Key Concepts: Tort Liability Negligence
• Sport managers are negligent when:
– They commit an act/omission causing injury to a
person to whom they owe a duty of care
– Negligence imposes a duty to refrain from
careless acts
• Plaintiff must show that sport manager (defendant)
owed plaintiff a duty of care and breached it.
– A duty of care arises from a:
1. Relationship inherent in the situation
2. Voluntary assumption of the duty of care
3. Duty mandated by law
Key Concepts: Vicarious Liability
• Allows plaintiff to sue superior for the negligent acts
of a subordinate
• Employer need not be negligent to be liable.
• Three defenses available:
– Employee was not negligent.
– Employee was not acting within scope of
employment.
– Employee was an independent contractor.
Key Concepts: Agency Law
• Agency describes a relationship in which one
party, the agent, agrees to act for and under
the direction of another, the principal.
• Purpose of agency law is to establish duties
that principals and agents owe each other.
• Agency law is an important component of
player representation industry.
Key Concepts: Agency Law (cont.)
• Fiduciary duties inherent in principal–agent
relationship
– Principal’s fiduciary duties:
1.To comply with a contract if one exists
2.To compensate the agent for his or her service
3.To reimburse the agent for any expenses incurred
while acting on the principal’s behalf
Key Concepts: Agency Law (cont.)
– Agent’s fiduciary duties:
1.To obey
2.To remain loyal (disclose conflicts of
interest)
3.To exercise reasonable care
4.To notify
5.To account (for information and
finances on a reasonable basis)
Key Concepts: Contract Law
• Contract: Written or oral agreement between two or
more parties; creates legal obligation to fulfill the
promises
– Sport managers negotiate and enter into contracts
regularly with or without legal advice.
• A valid contract must have the following elements:
– Offer and acceptance (mutual assent)
– Consideration (value)
– Legality (subject matter legal and not against
public policy)
– Capacity (disaffirm at any time)
Key Concepts: Contract Law (cont.)
• Breach: Contract “promise” is broken
– Full (entire contract) or partial (some provisions)
– Remedy usually money, can be injunction
• Waiver and releases: Contract in which participant
gives up right to sue
– Waiver signed before participation in activity.

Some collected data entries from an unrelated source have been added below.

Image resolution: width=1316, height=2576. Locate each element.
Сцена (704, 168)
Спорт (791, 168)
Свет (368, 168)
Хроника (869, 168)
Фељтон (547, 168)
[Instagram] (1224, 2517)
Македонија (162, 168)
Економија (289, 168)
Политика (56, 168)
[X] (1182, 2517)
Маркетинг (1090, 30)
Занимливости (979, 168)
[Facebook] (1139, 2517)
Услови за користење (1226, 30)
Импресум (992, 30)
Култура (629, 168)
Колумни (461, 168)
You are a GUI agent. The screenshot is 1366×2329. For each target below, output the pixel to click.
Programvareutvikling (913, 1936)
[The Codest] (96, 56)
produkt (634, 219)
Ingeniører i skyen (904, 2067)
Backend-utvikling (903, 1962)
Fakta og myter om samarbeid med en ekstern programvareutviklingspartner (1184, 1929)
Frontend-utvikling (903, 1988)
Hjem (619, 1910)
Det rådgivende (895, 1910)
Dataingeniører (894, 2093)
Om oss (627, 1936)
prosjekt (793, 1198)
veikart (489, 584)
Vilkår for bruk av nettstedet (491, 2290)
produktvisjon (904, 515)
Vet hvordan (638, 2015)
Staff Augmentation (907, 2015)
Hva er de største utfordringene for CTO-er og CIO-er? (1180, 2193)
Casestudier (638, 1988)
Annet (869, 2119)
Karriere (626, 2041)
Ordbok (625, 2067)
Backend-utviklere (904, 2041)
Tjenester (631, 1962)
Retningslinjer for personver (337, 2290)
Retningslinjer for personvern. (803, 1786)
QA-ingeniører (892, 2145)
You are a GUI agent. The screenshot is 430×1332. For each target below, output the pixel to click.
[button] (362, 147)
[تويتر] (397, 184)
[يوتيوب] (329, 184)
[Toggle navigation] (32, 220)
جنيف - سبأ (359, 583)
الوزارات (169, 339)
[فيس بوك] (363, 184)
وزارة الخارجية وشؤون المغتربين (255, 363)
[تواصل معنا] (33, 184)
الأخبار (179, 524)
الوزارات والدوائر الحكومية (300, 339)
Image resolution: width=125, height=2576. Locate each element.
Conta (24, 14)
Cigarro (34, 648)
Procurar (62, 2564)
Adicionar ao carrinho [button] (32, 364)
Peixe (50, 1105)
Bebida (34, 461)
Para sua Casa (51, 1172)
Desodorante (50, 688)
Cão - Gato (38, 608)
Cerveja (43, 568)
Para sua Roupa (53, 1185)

– Release signed after participation in activity.
– Legality and enforcement varies in different
jurisdictions.
– Sometimes ruled invalid per public policy.
Key Concepts: Constitutional Law
• Developed from precedents established by courts
applying language of U.S. Constitution and state
constitutions to actions and policies of governmental
entities
• Four constitutional challenges frequently arise in
sports:
– Due process
– Equal protection
– Unreasonable search and seizure
– Invasion of privacy
Key Concepts: Constitutional Law
State Action
• U.S. Constitution and state constitutions do not
apply to private entities.
• Exception:
– In some cases, a private entity is so enmeshed
with the public that courts apply constitution to
private entity.
• When a private entity meets this standard, it is called
a state actor.
Key Concepts: Constitutional Law
Due Process: 5th and 14th Amendments
• The right to notice and a hearing before life,
liberty, or property may be taken away
• Athletic associations may have an impact on
liberty and property interests protected by due
process clauses in Fifth and Fourteenth
Amendments.
– Right to play, right to be free from stigma,
right to work and earn salary, and so forth
Key Concepts: Constitutional Law
Equal Protection: 14th Amendment
• No person shall be discriminated against unless a
constitutionally permissible reason for
discrimination exists.
• Standards of review for discrimination
– Strict scrutiny: On the basis of race, religion, or
national origin
– Legitimate interest: On the basis of gender;
discrimination can occur only if legitimate
interest for doing so exists
– Rational basis: Discrimination on any other status
or classification
Key Concepts: Constitutional Law
Search and Seizure: 4th Amendment
• People have the right “to be secure in their
persons, houses, papers, and effects against
unreasonable searches and seizures.”
– Sport example: The act of taking the
athlete’s urine or blood for drug testing
• Several courts determined that private athletic
associations (such as NCAA) or public high
school drug testing programs do not violate
state constitutional rights.
Key Concepts: Constitutional Law
Invasion of Privacy
• There is no specific amendment for invasion of
privacy; Court has implied one from Constitution.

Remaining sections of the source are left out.